Gween menatap pantulan dirinya di dalam cermin dengan wajah kusut dan mata memerah. Ia menangis semalaman meratapi nasib hidup yang begitu kejam.
Meskipun kali ini Gween bersikap egois dan begitu jahat dengan mengabaikan permintaan sang mama. Ya, dia memilih untuk tetap pulang ke penthouse Jero dan mengurung diri di kamar daripada memenuhi panggilan sang Mama yang terus saja membor bordir dirinya hingga Gween menyerah dan mematikan ponselnya.
Pagi ini ia terbangun dengan wajah sembab dan juga penampilan berantakan. Tapi hal itu tidak mengurungkan niat wanita itu untuk berangkat kerja.
Gween bersiap dengan cepat dan berdandan seadanya karena hari ini dia tidak akan mampu menyembunyikan kantung matanya yang begitu menghitam.

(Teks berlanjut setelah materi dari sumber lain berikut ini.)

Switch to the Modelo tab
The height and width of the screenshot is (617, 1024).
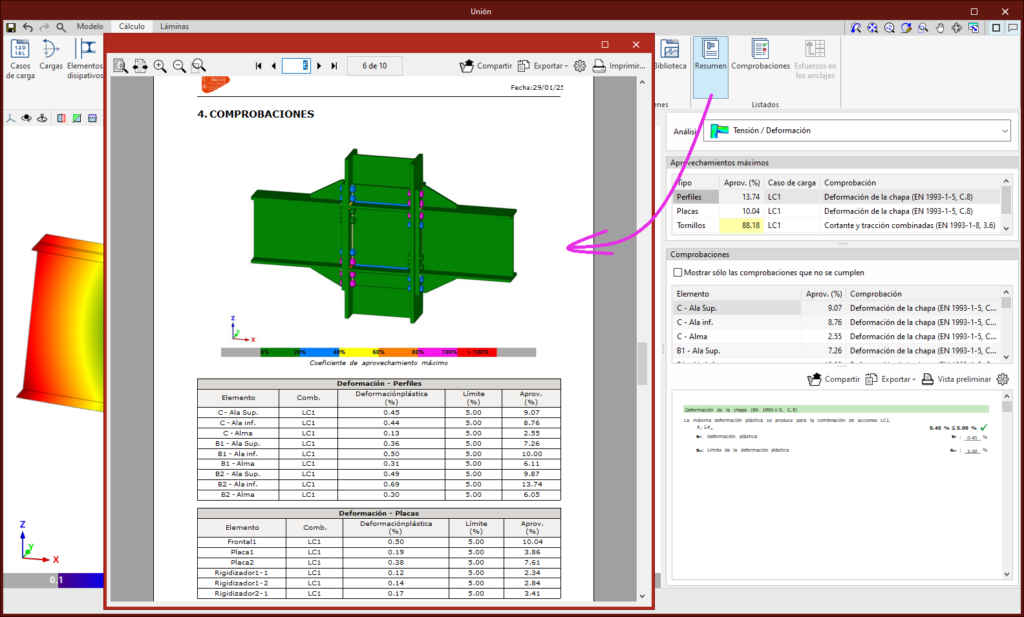click(x=90, y=26)
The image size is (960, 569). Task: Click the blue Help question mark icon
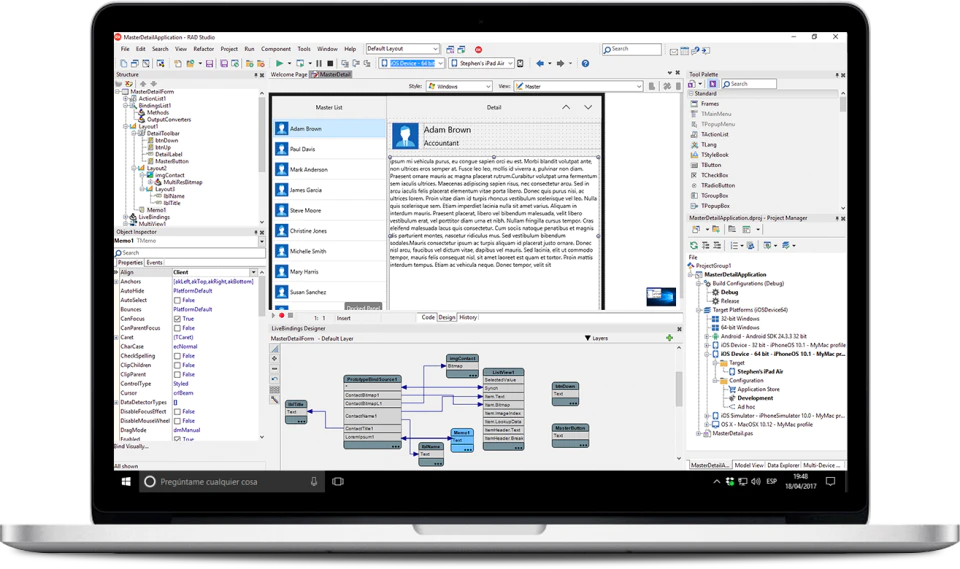pos(585,63)
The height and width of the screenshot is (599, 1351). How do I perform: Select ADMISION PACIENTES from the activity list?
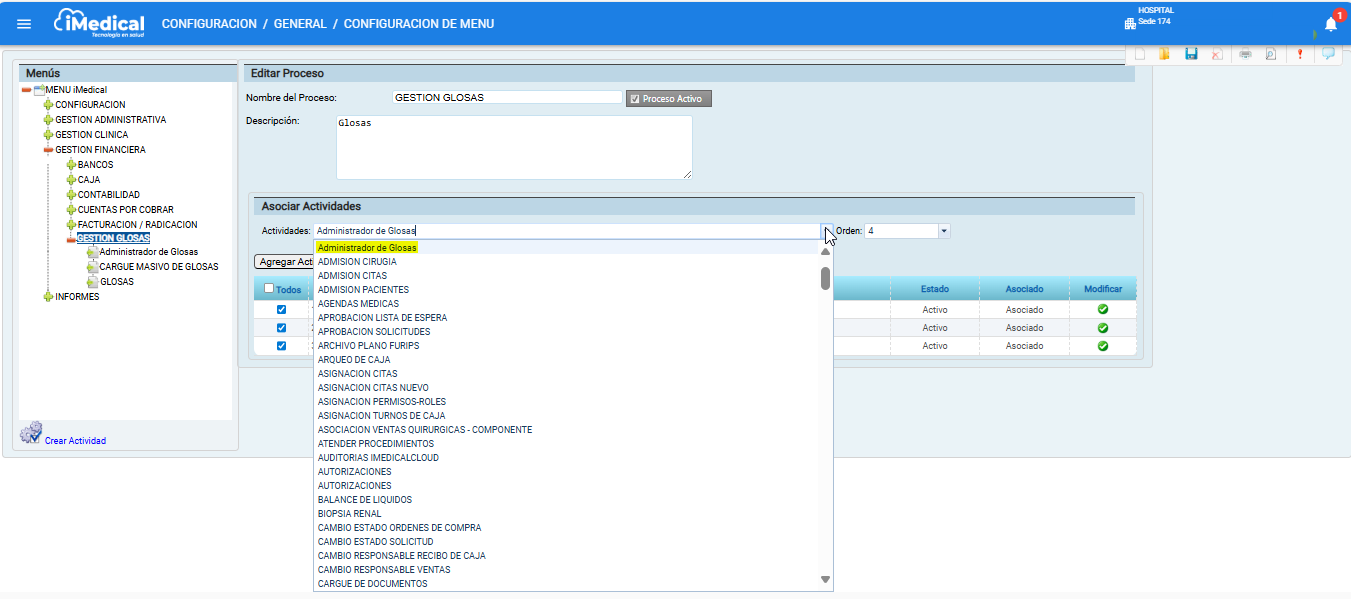point(363,290)
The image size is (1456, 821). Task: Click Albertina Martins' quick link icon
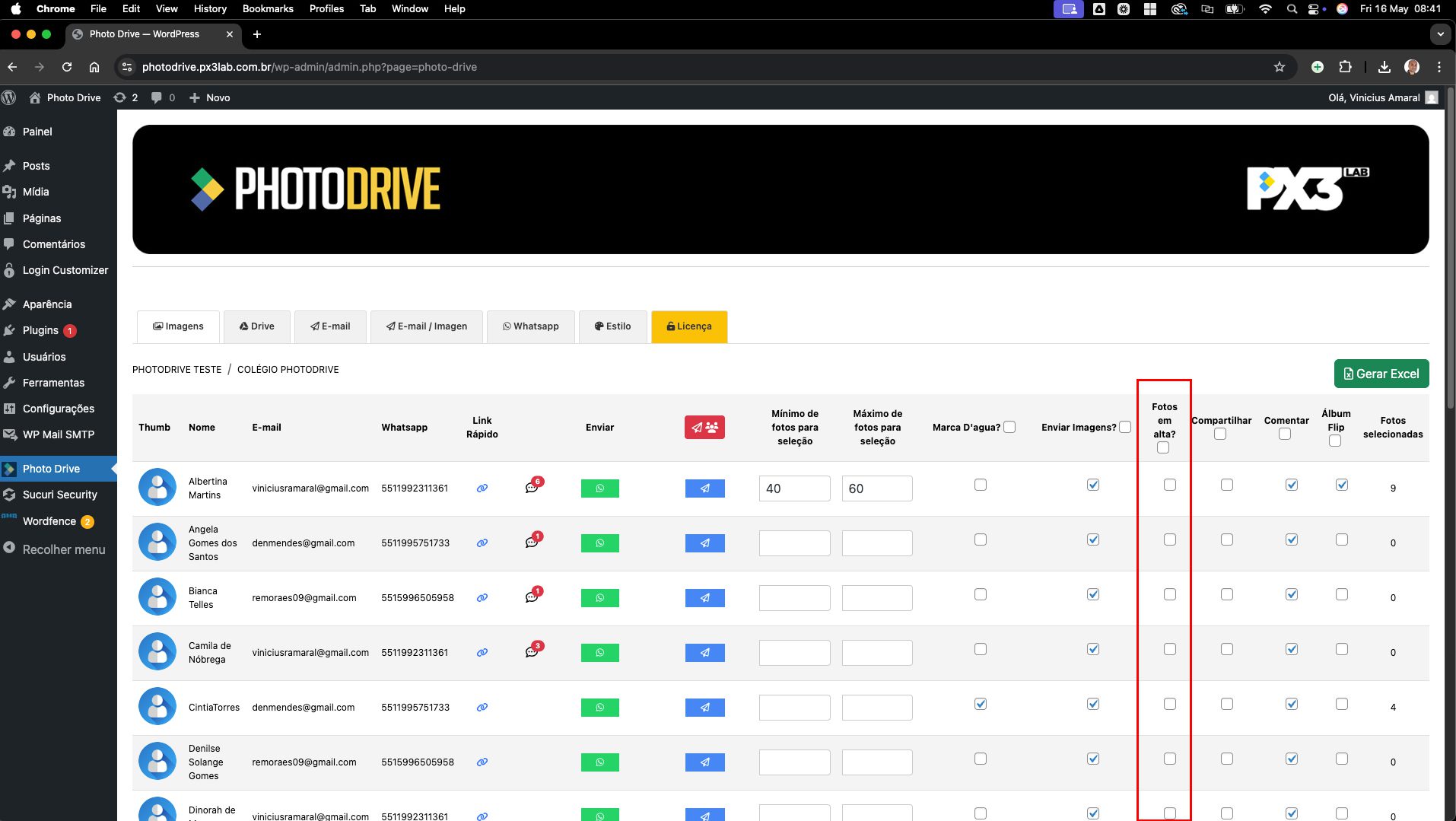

Wanita itu pun turun dan sedikit terkejut melihat Jero masih duduk di meja makan dengan secangkir kopi di tangannya.
"Tidak bekerja?" tanya wanita itu sembari melirik Salia yang berdiri tegak di belakang kursi Jero.
"Aku libur hari ini," sahut pria itu santai.
Gween mengerutkan dahi sembari mengingat-ingat hari dan tanggal. "Ini bukan hari libur, lalu kenapa kamu meliburkan diri sendiri?"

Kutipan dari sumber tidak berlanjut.